# [Data records]
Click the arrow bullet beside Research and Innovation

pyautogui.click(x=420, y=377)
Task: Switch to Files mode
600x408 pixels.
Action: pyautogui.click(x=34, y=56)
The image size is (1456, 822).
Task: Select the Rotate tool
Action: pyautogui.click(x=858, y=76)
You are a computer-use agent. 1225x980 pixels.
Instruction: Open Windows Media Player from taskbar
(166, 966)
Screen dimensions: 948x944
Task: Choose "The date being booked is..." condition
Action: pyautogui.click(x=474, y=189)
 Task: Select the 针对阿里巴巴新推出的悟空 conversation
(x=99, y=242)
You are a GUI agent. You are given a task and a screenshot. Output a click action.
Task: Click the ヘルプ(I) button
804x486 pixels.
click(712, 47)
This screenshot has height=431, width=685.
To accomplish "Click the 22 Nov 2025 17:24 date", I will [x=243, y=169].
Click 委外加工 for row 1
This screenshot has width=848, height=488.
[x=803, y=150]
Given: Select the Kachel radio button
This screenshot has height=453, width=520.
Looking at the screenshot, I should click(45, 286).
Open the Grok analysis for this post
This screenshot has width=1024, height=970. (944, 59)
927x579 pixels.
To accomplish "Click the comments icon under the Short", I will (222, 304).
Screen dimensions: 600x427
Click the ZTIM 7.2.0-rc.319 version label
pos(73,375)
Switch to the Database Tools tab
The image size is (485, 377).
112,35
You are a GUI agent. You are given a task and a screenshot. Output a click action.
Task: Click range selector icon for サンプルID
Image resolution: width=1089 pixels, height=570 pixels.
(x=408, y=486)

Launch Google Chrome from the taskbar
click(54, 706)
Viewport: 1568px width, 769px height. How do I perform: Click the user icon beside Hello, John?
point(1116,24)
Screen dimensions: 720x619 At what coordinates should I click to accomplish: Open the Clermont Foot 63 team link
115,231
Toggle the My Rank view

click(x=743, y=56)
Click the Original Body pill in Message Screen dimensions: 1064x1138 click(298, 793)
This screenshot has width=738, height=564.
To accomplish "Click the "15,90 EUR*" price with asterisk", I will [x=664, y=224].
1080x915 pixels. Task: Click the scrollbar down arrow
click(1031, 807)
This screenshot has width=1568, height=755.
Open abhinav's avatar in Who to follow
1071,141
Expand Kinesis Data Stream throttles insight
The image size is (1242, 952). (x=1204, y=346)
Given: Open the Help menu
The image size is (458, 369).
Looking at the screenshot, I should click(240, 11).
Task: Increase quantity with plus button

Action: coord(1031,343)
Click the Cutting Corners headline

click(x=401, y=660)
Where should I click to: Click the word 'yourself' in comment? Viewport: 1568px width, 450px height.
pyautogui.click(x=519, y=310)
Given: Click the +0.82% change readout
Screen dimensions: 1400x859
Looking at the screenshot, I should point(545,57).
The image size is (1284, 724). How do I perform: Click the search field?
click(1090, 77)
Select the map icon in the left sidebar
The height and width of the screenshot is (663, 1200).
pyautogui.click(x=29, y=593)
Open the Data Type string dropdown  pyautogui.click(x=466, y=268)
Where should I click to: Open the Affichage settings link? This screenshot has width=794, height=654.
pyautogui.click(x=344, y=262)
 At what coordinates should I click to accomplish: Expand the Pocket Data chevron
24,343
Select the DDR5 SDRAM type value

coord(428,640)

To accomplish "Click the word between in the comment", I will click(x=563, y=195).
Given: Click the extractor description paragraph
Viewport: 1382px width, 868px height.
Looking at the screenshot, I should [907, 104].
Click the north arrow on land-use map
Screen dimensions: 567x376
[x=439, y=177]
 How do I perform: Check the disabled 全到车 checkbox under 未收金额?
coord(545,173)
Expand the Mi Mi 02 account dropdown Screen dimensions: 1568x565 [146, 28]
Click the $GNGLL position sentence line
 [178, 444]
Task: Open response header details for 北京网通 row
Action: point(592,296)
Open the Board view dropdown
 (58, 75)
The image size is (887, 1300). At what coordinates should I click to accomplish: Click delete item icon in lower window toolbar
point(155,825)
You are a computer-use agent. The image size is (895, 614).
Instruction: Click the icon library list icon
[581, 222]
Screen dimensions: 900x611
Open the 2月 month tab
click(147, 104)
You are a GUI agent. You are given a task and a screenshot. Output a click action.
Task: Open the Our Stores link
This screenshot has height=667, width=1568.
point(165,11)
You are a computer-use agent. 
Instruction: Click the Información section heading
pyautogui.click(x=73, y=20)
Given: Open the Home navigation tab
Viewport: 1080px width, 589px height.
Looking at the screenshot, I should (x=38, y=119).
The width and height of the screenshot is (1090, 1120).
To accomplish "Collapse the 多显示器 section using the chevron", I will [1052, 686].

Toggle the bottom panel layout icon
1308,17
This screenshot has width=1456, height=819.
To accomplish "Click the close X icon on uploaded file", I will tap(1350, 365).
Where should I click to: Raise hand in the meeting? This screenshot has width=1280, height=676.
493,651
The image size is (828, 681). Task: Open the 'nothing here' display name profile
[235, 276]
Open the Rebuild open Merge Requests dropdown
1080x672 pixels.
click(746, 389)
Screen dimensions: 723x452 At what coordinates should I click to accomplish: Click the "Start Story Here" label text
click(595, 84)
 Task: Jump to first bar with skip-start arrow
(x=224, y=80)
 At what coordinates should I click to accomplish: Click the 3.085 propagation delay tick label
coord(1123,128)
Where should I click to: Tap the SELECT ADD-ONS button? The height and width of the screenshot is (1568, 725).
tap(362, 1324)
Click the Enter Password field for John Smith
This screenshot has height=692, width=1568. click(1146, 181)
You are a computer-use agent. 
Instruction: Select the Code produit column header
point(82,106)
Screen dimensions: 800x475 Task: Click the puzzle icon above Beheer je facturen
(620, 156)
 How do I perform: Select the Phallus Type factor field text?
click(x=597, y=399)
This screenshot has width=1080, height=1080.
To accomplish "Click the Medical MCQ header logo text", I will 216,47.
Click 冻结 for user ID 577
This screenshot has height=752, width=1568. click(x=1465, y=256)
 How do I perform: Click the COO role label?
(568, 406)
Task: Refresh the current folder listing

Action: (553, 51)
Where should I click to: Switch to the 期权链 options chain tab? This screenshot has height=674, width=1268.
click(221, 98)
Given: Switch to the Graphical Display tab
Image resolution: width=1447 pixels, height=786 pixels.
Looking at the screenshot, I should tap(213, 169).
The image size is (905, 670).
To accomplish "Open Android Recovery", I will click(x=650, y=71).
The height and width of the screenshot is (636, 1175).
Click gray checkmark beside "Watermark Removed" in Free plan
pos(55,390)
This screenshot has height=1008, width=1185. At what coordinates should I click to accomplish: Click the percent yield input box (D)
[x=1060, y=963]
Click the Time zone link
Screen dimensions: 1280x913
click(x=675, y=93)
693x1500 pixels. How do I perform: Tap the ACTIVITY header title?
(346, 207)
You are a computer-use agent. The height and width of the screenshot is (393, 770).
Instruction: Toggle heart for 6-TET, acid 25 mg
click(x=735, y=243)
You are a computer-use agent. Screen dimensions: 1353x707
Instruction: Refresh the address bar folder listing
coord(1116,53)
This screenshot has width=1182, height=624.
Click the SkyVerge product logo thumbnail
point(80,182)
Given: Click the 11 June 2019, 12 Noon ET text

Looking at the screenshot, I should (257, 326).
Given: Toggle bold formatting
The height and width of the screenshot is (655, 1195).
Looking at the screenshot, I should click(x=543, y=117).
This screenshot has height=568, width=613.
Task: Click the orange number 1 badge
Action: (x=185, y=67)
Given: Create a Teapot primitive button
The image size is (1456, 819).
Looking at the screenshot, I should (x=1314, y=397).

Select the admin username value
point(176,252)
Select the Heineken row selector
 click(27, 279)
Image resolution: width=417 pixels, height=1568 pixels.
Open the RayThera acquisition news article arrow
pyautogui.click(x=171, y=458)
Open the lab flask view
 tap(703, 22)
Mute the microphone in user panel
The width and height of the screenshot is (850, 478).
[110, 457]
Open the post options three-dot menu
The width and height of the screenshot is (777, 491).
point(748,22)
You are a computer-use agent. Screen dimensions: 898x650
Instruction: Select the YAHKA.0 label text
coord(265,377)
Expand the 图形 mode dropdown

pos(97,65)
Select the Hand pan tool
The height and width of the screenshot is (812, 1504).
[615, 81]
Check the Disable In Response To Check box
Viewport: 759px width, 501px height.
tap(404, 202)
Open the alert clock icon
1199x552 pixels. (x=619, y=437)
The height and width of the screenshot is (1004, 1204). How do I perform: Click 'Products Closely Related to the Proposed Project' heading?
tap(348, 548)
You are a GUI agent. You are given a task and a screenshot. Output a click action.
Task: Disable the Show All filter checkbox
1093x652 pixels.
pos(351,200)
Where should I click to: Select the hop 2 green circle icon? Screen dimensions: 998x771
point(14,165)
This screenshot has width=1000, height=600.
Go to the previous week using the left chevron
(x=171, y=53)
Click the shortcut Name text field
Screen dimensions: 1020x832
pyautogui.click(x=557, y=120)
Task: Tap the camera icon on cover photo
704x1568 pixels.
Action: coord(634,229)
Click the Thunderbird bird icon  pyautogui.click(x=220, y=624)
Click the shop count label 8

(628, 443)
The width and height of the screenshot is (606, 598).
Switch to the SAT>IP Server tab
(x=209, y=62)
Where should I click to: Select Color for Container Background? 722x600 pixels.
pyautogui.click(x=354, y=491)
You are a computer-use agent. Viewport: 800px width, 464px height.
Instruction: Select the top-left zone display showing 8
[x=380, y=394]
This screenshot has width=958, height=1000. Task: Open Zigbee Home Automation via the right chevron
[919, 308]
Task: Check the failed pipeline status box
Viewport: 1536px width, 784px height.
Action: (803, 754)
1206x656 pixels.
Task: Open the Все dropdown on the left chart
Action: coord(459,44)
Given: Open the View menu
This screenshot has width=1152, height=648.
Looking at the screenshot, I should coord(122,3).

# [Work instruction]
From the entries, copy out each line containing the word "menu".

# [Exercise result]
Given: Open the Help menu
Open the post options three-dot menu
Given: Open the View menu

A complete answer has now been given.